Unsupported: Wearing face masks is not associated with any dental problem, such as so-called “mask mouth”, a term not used in scientific publications or by the healthcare community.
FULL CLAIM: Masks are dirty and cause bacterial overgrowth, skin infections, and “mask mouth, [which is] a new medical condition caused by wearing masks all day”
Facebook posts claiming that face masks promote bacterial and fungal overgrowth and lead to skin and oral infections (see examples here, here, and here) went viral in late September 2020. As we explain below, these claims are unsupported as scientific evidence shows that, for the general population, there are no oral or skin infections associated with wearing face masks. Previous claims linking the use of face masks with weakened immune systems, reduced oxygen levels, or lung infections, are incorrect, as Health Feedback explained here and here.

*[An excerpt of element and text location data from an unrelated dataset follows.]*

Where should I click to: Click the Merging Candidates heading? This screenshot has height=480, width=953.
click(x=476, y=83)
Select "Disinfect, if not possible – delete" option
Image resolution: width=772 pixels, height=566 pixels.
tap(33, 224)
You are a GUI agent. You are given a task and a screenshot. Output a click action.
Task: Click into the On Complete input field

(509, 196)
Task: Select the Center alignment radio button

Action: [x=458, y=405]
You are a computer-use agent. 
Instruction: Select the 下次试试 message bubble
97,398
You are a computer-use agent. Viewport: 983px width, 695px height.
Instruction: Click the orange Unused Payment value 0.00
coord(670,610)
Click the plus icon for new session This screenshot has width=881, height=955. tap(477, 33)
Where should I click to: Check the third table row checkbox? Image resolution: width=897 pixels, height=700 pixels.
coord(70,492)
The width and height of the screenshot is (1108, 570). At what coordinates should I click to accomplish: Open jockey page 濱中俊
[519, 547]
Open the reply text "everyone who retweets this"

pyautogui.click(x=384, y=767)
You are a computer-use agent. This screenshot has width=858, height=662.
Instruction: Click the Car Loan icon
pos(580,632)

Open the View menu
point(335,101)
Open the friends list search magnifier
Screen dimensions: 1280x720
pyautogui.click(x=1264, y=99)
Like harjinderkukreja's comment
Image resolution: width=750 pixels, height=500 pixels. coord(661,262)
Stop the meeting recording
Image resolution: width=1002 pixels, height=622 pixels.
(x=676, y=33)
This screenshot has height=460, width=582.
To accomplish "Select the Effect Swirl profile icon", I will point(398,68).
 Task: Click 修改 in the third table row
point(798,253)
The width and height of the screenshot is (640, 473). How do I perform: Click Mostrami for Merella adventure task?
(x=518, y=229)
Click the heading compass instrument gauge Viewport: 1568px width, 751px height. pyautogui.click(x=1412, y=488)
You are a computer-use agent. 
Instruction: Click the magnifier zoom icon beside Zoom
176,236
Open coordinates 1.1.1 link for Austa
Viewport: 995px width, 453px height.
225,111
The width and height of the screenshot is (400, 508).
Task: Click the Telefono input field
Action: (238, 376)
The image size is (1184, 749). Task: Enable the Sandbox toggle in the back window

Infected individuals transmit the virus that causes COVID-19 mainly through respiratory droplets generated by coughing, sneezing, and talking. According to estimates from the U.S. Centers for Disease Control and Prevention, approximately half of COVID-19 transmission occurs before symptoms appear in infected individuals, facilitating the spread of the virus[1-3]. Face masks act as a physical barrier that reduce the spread of the virus from infected individuals before they are aware that they are infected.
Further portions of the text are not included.